TeraTeam UK Teradata DBA Definition
Skewing:
Data on a Teradata system is distributed across the AMPs solely on the basis of the primary index (using a hashing algorithm) . Therefore, if the primary index is a unique one, the data is distributed evenly.
Example, 100mb of data with a unique primary index on a 100 AMP system, with a unique Primary index would assign 1 mb of data to each AMP.
Teradata assigns space on the basis of the maximum space usage one AMP times the number of AMPs, so max space usage here is 1mb x 100 AMPs = 100mb of space for 100mb of data = perfect distribution. Each AMP is always assigned the same space for each table, regardless of use.
However, if the Primary index choice for a table is non-unique, for an extreme example, in error a user creates a table with a PI of ‘sex’ with a choice of only male and female then the data is distributed only across 2 AMPs of the (hypothetical) 100. Thus 50 mb each on 2 AMPs. Space usage is then calculated as the maximum on a single AMP (50mb - assuming a 50/50 split between M and F) x 100 AMPs = 5000mb of space, so the data takes up 50 times the space on the system as each AMP has 50mb of space assigned for this data.
When this happens the table is said to be skewed.
Skewing in Queries.
In joins, the data is distributed on the joining columns.
When joining 2 (or more) tables, in order to perform the join, Teradata must have the data on the same AMP.
If the query is joining the tables on identical PI values, the data is already on the same AMP and no redistribution takes place. This is extremely efficient.
However, when joining tables with different PI's, or joining on non-PI values, the data for at least one table must be redistributed on the joining columns in order to perform the join. This may done in Spool or Memory depending on the size of the tables (or subsets of table data) selected.
Therefore the uniqueness of the joining column values is now a deciding factor in Spool distribution.
Where tables or spool are distributed on non-unique values, leading to a handful of Amps having most of the data, this is referred to as being 'skewed'.
Queries on Skewed data will take proportionally longer to run - queries on data distributed evenly over 240 Amps will be 10 times quicker than data distributed evenly on 24 Amps. This is because the query is only as fast as the slowest Amp.
Skewed Spool is created when data is redistributed by the optimiser on Columns which contain skewed values.
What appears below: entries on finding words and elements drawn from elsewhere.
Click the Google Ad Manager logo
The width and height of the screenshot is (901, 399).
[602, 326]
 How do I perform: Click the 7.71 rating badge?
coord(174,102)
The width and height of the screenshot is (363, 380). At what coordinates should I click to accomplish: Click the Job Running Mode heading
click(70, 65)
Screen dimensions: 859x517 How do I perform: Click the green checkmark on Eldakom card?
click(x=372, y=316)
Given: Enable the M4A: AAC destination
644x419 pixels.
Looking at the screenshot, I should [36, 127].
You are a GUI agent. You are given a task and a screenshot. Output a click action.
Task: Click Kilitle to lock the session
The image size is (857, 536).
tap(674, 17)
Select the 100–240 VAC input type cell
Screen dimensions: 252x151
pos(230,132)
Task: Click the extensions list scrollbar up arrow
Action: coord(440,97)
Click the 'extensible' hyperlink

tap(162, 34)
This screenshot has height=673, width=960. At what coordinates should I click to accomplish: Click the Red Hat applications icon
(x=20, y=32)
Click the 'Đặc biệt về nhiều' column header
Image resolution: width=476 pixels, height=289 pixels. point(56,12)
95% of occasions when a User receives a message that his query has run out of spool, the cause is: Skewed data or Skewed Spool. Because Teradata calculates a users total spool requirement by examining the amp using the most spool and then multiplying this value by the number of Amps.
Example:
Table STAFF_DETAILS
Staff_Number (Unique Primary Index)
First Name (non- unique many values - some repeated frequently)
Last Name (non- unique many values - some repeated frequently)
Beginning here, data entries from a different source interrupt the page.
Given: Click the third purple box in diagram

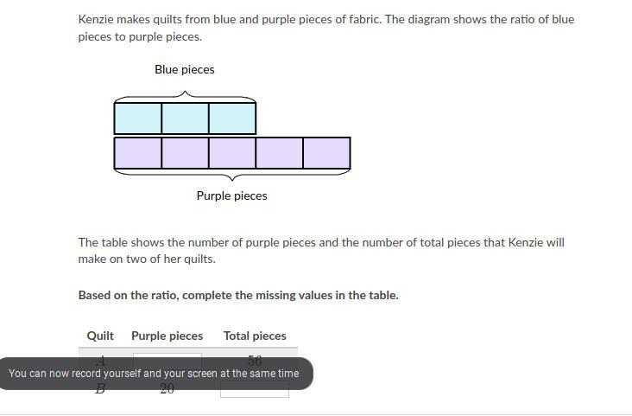Looking at the screenshot, I should pos(232,153).
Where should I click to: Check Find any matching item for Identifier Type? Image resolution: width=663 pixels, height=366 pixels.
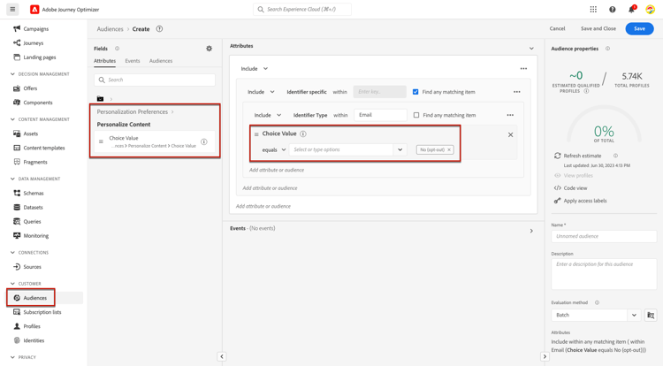pyautogui.click(x=416, y=115)
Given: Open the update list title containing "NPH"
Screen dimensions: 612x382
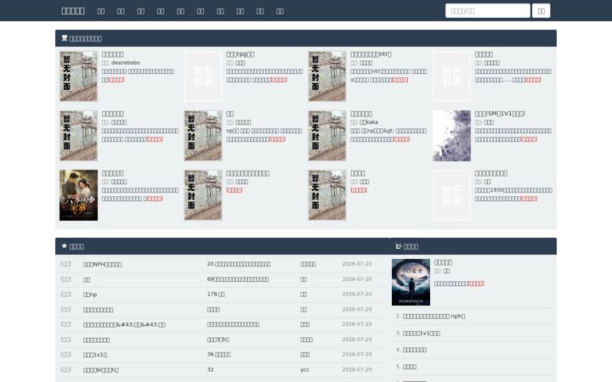Looking at the screenshot, I should pos(102,264).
Location (non- unique many values - some repeated frequently)
Country (Very Non-Unique, mostly 'UK' for the sake of argument)
Sex ( Extremely non-unique - only 2 values)
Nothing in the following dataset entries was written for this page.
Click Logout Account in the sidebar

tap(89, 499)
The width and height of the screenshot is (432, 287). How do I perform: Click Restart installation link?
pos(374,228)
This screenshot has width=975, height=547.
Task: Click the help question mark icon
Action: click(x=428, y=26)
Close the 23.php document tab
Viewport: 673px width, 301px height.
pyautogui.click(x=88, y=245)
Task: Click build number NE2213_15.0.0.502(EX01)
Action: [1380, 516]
No_Dependants (Extremely non-unique)
The above table will have only one entry per Staff_Number and as this is the Unique PI, distribution will be excellent.
A join on 'Staff_number' to another table with a PI of Staff_Number will be very efficient.
A join on 'Last Name' will produce some skewing, with popular values such as 'Smith', 'Davies' or 'Patel' producing Amps with proportionally higher workloads. This may produce a Spool space error dependant on data volumes.
A join on 'Sex', having only 2 values will distribute on only 2 Amps and is almost certain to produce a spool error (unless there are very few rows involved). The exception being that if the joining table is very small (one row for each value perhaps then the small table will be duplicated on all AMPs, assuming up to date statistics exist which let the Optimiser know the correct numbers of values.
You may have already deduced therefore that a query that runs effectively on 100 Amp system may not work on a system with 200 Amps if the data IF the data is not distributed evenly. In the above example, distribution on the Surname 'Smith' may produce a peak Amp Usage of 150mb on a 240 Amps system where the user has 40GB (166 per AMP) and will just run. If more Amps are added, the spool is divided further and the 150mb peak may now therefore blow the users spool.